Pull request description:

  ### Problem
  `CDBIterator::GetKey()` only deserializes the current LevelDB key once and `GetKeyImpl()` already exposes that key as a contiguous borrowed byte span, and `GetKey()` creates a fresh local reader and only performs immediate forward reads before returning.
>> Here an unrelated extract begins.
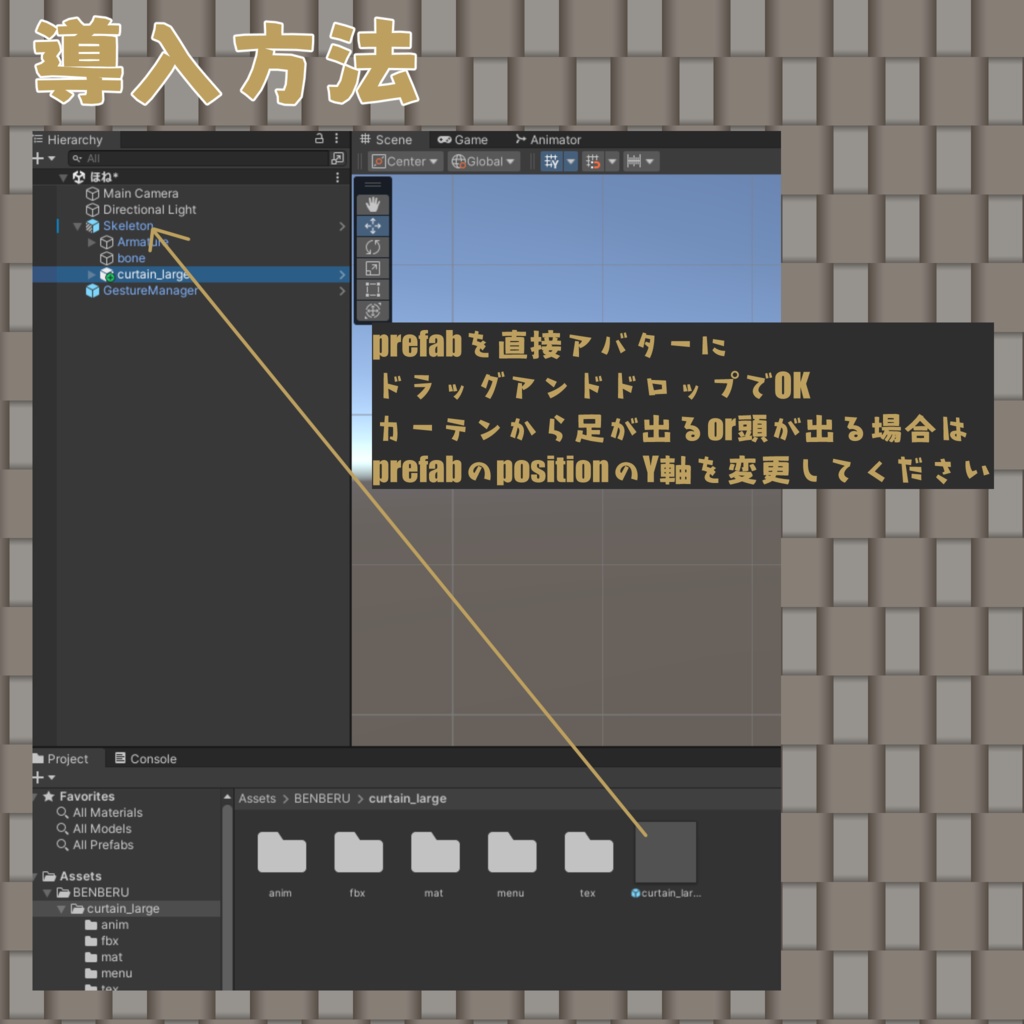Switch to the Console tab
The height and width of the screenshot is (1024, 1024).
click(146, 758)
  The copied `DataStream` currently insulates the iterator entry from a failed decode, so switching to a borrowed reader is only safe if a deserialization failure still returns false and leaves the same key/value readable afterward.

  > [!NOTE]
  > The same simplification does not apply to `GetValue()`, because that path deobfuscates the value bytes in place first and still needs an owning mutable buffer.

  ### Fix
  Add a preparatory test with an invalid reads and checks that the failed decode [does not consume](eb85cacd29/src/leveldb/include/leveldb/iterator.h (L60-L62)) the current iterator entry.
  Then switch `GetKey()` to `SpanReader` so the key bytes are read in place instead of being copied into a temporary `DataStream`.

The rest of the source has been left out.